## Passage shown
In late December, Effect Measure reacted to former CDC director Dr. Julie Gerberding’s hiring as President of Merck Vaccines. With customary cogency and insight, Revere addresses the problem of the so-called Revolving Door.
At The Great Beyond, Daniel Cressey notes that Dr. Gerberding, while at CDC, was accused of promoting the Bush Administration’s agendas at the cost of scientific accuracy. Naturally, now that she is heading for Merck, many are concerned about what looks like a cozy relationship between official agencies and pharmaceutical companies.
Merck says that its vaccine arm is worth $5 billion. It “markets vaccines for 12 of the 17 diseases for which the U.S. Advisory Committee for Immunization Practices currently recommends vaccines,” according to the company’s press release.
Dr. Gerberding was close to the vaccine world as head of CDC. In fact, during her tenure there CDC’s Advisory Committee on Immunization Practices (ACIP) called for the implementation of immunization against human papillomavirus and varicella zoster (chicken pox) virus and the agency pushed for expanded immunization against seasonal flu; within 10 months of her (January ’09) departure from CDC, the ACIP had issued recommendations for the use of anthrax vaccine and Cervarix and Gardasil vaccines against HPV. Gardasil is a Merck product.
But the problem is more than the “revolving door” metaphor implies. To have a door there must be a wall — a clear demarcation between inside and out. As if corporations (pharmaceutical companies among them) were outside of the official system, eager to get the ear of those inside.
Whereas it seems that there isn’t really much of a wall between official health agencies and big business at all. To be an official today means taking a veritable oath of loyalty to corporate solutions. The official has to deal in risk. She has to be ready to sell risk as a kind of debt: people should want to avoid risk, just as they avoid debt; but if their behaviors put them “at risk,” they can relieve it through “lifestyle” correction. You can refinance if you know how.

## What to do
a - In the passage on Julie Gerberding's move to Merck, translate this sentence into Spanish: "Merck says that its vaccine arm is worth $5 billion."
b - Please carry on the passage on Julie Gerberding's move to Merck, picking up right after its final sentence.
The entries that follow are separate material, unrelated to the passage on Julie Gerberding's move to Merck.

## Record set
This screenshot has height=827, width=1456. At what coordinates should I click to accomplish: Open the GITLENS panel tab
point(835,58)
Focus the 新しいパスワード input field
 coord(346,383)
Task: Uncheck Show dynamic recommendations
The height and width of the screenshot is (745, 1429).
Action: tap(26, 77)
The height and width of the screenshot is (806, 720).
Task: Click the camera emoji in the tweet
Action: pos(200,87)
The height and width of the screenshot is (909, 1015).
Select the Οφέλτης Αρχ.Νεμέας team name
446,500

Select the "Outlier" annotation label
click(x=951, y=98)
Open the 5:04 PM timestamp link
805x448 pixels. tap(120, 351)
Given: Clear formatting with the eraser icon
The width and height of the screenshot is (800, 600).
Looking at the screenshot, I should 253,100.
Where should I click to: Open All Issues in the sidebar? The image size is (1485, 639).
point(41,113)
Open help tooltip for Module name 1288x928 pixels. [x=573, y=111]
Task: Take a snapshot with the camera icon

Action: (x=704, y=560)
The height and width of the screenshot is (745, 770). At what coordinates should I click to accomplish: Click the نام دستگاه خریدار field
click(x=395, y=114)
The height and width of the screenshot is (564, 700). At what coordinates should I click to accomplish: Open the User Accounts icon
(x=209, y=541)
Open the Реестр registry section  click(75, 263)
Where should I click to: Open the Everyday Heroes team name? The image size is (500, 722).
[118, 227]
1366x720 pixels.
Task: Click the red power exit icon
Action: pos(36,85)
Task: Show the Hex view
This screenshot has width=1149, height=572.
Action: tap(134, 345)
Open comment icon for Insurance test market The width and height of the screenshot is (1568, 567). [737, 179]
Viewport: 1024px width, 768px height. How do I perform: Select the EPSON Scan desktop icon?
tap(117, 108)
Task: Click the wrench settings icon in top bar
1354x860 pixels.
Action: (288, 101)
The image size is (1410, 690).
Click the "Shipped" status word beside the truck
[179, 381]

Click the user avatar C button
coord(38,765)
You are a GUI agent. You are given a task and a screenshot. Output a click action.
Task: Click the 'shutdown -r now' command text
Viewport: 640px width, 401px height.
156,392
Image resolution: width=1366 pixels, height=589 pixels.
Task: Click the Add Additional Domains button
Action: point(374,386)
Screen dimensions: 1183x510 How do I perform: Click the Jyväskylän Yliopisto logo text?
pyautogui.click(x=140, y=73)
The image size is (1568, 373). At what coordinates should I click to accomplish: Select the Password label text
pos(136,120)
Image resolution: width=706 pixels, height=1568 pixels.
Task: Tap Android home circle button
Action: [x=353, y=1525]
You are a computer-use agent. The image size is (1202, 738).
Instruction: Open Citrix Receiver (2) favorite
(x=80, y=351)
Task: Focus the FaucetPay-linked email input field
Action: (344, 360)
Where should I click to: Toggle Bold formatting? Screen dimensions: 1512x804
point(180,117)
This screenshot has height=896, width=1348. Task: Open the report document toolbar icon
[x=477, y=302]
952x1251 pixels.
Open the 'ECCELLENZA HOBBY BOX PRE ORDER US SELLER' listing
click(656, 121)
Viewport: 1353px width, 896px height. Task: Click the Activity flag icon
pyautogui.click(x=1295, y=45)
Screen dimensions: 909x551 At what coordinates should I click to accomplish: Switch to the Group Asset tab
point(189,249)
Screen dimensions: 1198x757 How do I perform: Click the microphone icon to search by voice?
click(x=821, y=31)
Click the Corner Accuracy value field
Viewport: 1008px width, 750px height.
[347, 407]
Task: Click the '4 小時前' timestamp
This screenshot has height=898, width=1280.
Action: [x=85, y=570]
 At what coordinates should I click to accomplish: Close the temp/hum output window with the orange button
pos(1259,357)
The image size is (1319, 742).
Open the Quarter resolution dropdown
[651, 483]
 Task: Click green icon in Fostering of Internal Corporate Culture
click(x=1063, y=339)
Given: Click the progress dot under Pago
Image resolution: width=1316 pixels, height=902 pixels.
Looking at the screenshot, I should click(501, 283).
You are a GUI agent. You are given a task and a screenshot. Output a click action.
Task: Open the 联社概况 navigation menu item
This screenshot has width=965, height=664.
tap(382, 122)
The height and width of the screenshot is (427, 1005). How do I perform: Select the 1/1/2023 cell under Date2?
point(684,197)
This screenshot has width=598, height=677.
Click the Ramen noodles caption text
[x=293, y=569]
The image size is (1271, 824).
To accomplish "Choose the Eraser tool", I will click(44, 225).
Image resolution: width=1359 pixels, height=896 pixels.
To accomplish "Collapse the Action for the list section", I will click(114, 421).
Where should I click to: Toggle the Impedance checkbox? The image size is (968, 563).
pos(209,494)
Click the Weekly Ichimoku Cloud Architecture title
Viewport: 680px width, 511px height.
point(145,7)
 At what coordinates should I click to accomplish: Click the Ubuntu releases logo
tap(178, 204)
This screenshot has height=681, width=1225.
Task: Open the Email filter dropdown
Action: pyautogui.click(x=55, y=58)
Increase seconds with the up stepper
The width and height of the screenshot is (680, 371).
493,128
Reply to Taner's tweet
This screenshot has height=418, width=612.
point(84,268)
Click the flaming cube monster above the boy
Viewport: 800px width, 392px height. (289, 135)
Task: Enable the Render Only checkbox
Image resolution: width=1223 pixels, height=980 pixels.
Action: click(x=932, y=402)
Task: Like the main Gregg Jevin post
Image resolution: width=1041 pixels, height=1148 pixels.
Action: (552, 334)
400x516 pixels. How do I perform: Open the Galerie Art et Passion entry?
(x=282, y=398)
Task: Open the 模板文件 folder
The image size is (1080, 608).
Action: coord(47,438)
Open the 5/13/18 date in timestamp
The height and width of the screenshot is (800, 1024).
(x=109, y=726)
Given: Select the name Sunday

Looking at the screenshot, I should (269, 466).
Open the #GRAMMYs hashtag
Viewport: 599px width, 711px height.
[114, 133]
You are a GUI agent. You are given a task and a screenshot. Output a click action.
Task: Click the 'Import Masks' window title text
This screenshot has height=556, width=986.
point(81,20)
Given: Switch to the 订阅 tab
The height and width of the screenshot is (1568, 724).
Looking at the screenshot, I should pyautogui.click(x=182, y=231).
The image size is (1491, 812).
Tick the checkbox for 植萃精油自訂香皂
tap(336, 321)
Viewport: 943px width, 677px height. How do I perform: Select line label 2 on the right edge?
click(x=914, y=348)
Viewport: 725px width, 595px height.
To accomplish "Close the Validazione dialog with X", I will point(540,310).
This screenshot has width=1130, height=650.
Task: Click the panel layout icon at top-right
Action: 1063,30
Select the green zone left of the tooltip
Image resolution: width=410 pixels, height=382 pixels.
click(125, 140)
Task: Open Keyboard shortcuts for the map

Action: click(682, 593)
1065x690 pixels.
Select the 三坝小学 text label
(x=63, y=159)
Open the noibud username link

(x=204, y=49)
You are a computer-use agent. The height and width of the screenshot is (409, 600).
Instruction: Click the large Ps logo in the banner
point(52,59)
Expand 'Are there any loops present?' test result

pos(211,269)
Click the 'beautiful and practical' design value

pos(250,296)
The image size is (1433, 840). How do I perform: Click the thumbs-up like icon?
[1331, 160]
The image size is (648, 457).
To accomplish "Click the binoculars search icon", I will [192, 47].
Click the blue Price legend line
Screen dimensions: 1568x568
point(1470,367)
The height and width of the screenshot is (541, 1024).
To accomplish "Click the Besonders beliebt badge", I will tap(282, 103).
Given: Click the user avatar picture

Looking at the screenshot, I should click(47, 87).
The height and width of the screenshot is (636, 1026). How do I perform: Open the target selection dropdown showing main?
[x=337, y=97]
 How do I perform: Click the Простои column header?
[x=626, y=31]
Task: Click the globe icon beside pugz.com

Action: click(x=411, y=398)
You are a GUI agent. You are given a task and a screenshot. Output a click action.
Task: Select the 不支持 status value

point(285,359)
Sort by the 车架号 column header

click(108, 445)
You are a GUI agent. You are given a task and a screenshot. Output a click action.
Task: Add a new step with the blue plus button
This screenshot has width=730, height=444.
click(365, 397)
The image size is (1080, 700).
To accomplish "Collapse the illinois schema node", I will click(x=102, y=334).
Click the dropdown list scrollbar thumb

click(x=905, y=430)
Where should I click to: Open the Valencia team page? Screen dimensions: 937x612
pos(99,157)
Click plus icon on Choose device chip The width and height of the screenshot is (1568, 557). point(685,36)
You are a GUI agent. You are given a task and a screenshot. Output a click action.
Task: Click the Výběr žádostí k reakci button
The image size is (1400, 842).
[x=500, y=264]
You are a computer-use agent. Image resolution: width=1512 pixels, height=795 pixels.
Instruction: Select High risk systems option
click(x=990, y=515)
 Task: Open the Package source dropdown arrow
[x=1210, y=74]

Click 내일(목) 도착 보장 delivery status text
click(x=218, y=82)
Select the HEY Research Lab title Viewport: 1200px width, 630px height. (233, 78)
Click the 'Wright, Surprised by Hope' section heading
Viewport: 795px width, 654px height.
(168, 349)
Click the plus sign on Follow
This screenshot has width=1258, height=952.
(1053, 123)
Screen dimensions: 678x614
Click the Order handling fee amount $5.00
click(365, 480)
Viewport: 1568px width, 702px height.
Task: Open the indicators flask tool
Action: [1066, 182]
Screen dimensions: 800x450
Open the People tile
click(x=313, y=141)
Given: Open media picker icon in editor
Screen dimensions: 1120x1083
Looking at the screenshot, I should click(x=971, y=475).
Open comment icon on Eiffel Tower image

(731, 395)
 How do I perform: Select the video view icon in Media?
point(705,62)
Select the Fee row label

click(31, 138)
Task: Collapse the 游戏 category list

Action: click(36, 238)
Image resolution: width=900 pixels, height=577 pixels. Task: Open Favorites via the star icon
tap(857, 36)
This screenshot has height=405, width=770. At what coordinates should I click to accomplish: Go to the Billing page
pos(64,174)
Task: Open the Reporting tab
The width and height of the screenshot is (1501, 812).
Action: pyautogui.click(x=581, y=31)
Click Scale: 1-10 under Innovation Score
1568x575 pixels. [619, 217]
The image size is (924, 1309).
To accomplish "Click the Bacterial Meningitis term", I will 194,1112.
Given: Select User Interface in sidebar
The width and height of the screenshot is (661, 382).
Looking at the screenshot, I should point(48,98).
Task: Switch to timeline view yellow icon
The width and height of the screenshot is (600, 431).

## Outputs for the tasks
a - Merck afirma que su división de vacunas vale 5.000 millones de dólares.

b -
The correction that allegedly relieves risk usually involves the use of better products. Cut out trans fats, lower your cholesterol, elevate your mood, hop on a treadmill, lose weight, drink responsibly, get seasonal flu vaccine, get swine flu vaccine, wait patiently while the full-body scanners are used at the airport, eat more vegetables, wear sunblock, use hand sanitizer. Health officials’ job is to get the means for personal risk reduction to the sorry at-risk population. Have hand-sanitizer dispensers installed in public buildings. Distribute condoms. Publish recipes for healthy meals.
Notably, health officials are not supposed to argue for any of the things that would actually make a difference to the public’s overall health: redress wealth disparities, provide excellent primary care for everyone (including immigrants), or build more decent and affordable housing. When was the last time you heard a health official call for a campaign against poverty?
The official has to pitch personal risk reduction, in other words. She has to be ready to support high-cost, individualized approaches to improving the public’s health — or well-being, which, Dr. Michael Fitzpatrick astutely notes at Spiked!, has replaced health as the main objective of modern Good Works .
Health officials keep faith with the dogma of risk avoidance. Corporations preach risk reduction and peddle the wares by which people can restructure their lives — and avoid risk. The wall separating government policy makers from corporate solutions gets more and more flimsy.